The idea for PenTest.WS grew from a lack of specifically designed organizational tools for penetration testers. After studying the written and video sections of the Offensive Security Certified Professional exam, the decision was made to begin work on a purpose built web application to help manage the large number of hosts & services encountered during a penetration test.
It was important to the vision of PenTest.WS to be more than just a glorified spreadsheet. PenTest.WS will offer shortcuts and automation that only a true web application can provide. Beyond note taking, this system includes copy-and-paste integration with customizable command libraries, global service notes, and a user defined shell command library.
Nmap scans provide a wealth of information. PenTest.WS will automatically import the XML data produced by Nmap and create hosts & services ready to be further explored by the pentester.
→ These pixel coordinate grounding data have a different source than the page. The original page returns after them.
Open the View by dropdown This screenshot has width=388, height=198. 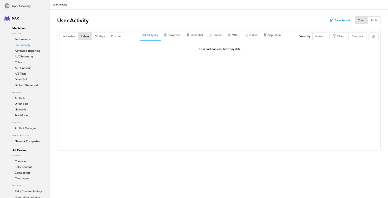319,36
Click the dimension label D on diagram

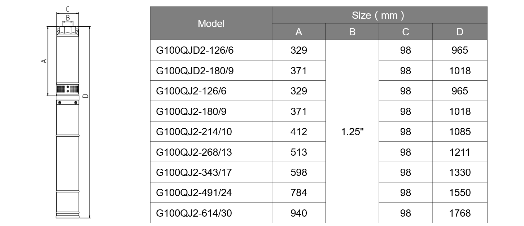(x=85, y=96)
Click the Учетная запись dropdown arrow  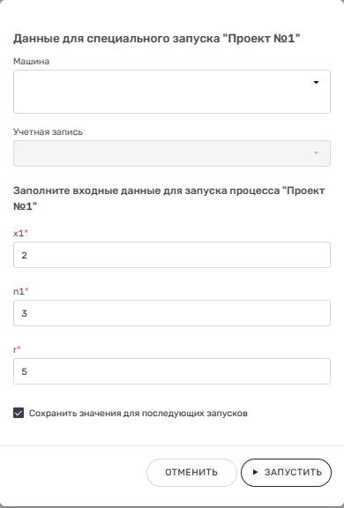coord(316,153)
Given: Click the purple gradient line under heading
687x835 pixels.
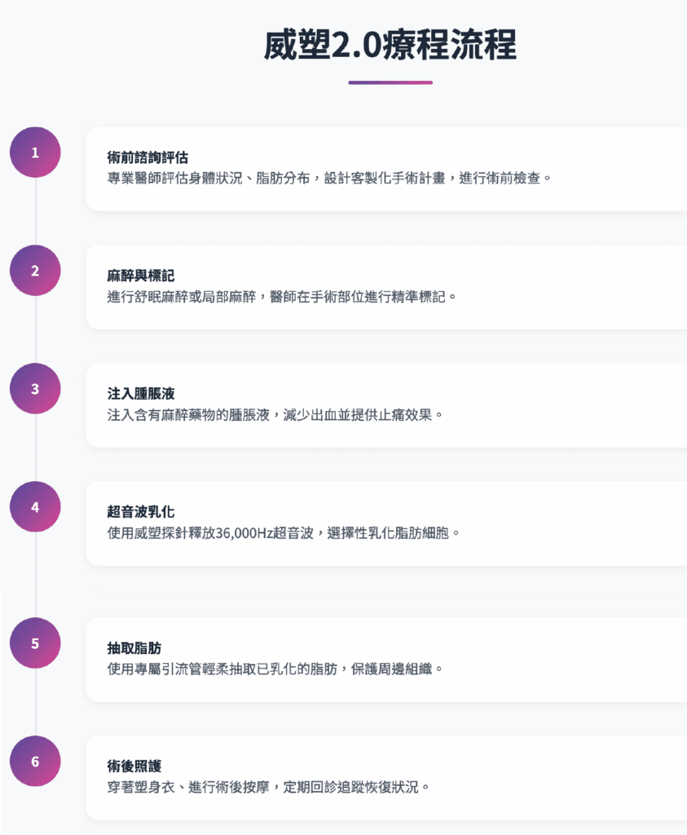Looking at the screenshot, I should pos(390,82).
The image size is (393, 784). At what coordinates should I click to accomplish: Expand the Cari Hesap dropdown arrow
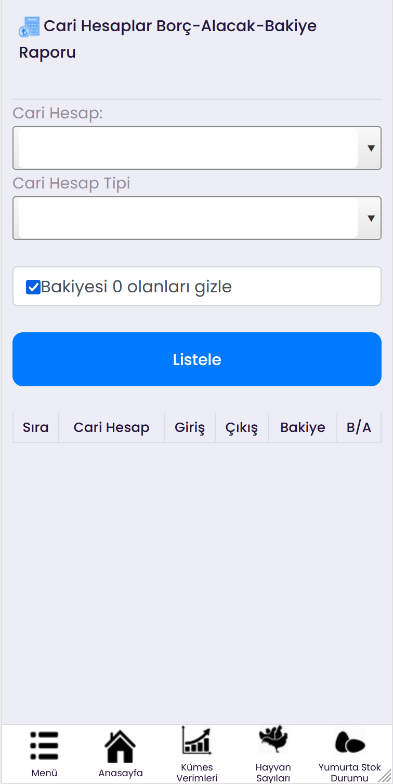pyautogui.click(x=371, y=148)
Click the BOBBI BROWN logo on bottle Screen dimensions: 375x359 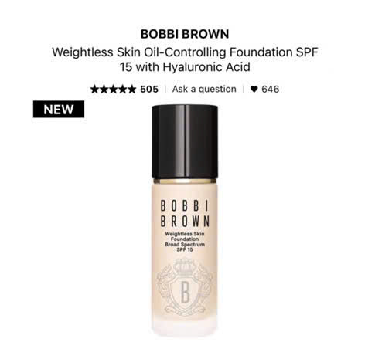[x=185, y=214]
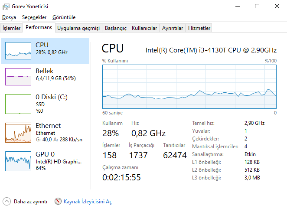The height and width of the screenshot is (212, 287).
Task: Switch to the Ayrıntılar tab
Action: coord(173,28)
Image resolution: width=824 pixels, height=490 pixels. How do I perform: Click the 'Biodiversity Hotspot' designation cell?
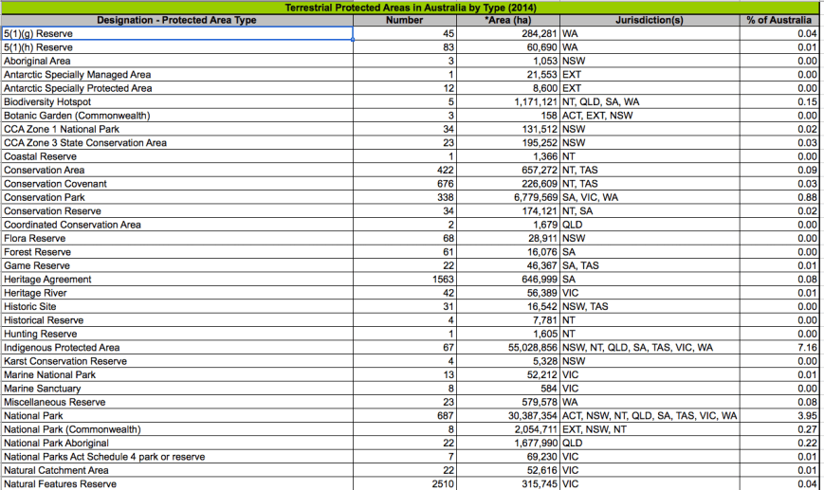coord(176,101)
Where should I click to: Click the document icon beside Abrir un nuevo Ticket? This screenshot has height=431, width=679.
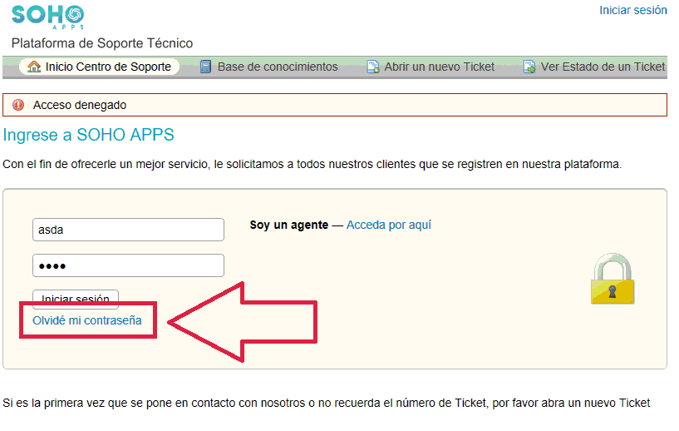373,67
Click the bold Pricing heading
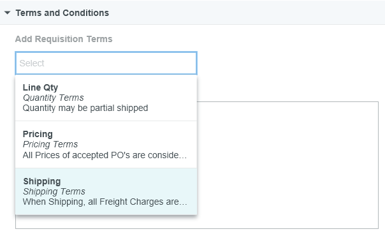Viewport: 385px width, 236px height. (38, 134)
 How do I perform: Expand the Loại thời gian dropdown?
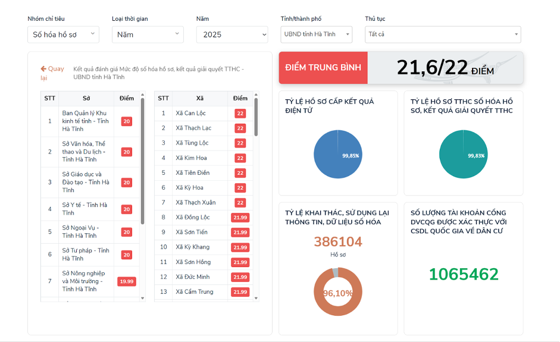point(148,34)
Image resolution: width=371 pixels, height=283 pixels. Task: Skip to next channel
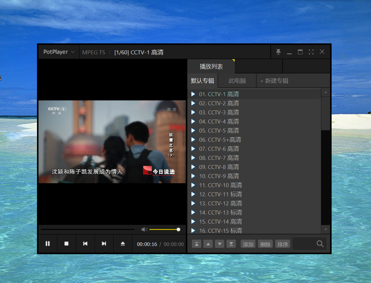(104, 244)
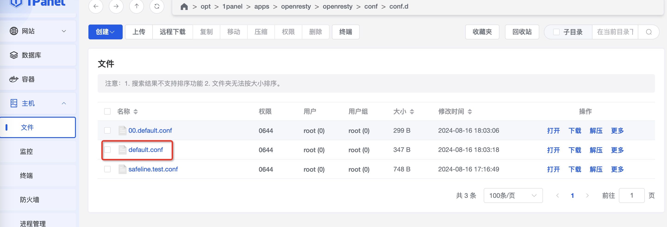The width and height of the screenshot is (667, 227).
Task: Open the Create dropdown button
Action: click(105, 32)
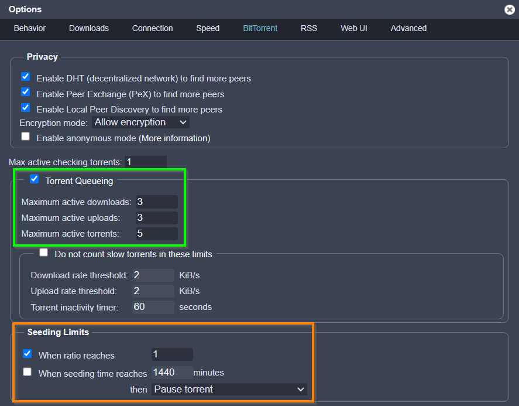Disable DHT decentralized network checkbox
This screenshot has height=406, width=519.
(x=26, y=77)
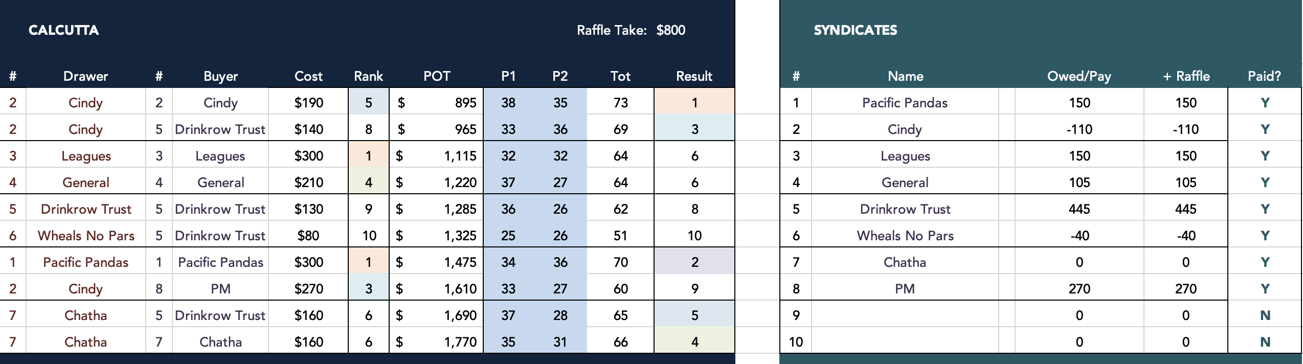Screen dimensions: 1303x364
Task: Click the PM buyer cell
Action: point(220,289)
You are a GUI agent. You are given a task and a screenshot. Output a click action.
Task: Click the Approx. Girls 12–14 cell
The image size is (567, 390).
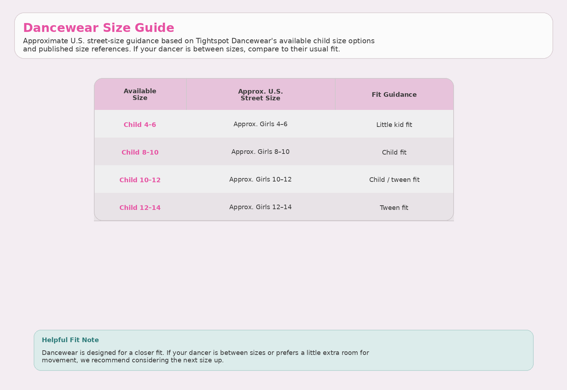[260, 207]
These Nmap uploads will also be stored within the web app in their full detailed version so that no details are ever lost.
Global Service Notes (GSN) is a unique feature to PenTest.WS that allows the pentester to keep service specific notes about SSH, HTTP, SMB or any other protocol encountered. These notes will be available anytime that service is found during an engagement. GSNs can include general notes about the service or service specific commands that include the target’s IP address and port number.
PenTest.WS can also help the pentester organize captured credentials. These username/password combinations can be entered manually or imported from a .passwd file for a more automated approach. Passwords can then be copied back out of the web application with the click of a mouse. This feature increases the speed and accuracy of typing complicated passwords during an engagement.
Development is just beginning and we’re looking forward to seeing PenTest.WS take shape.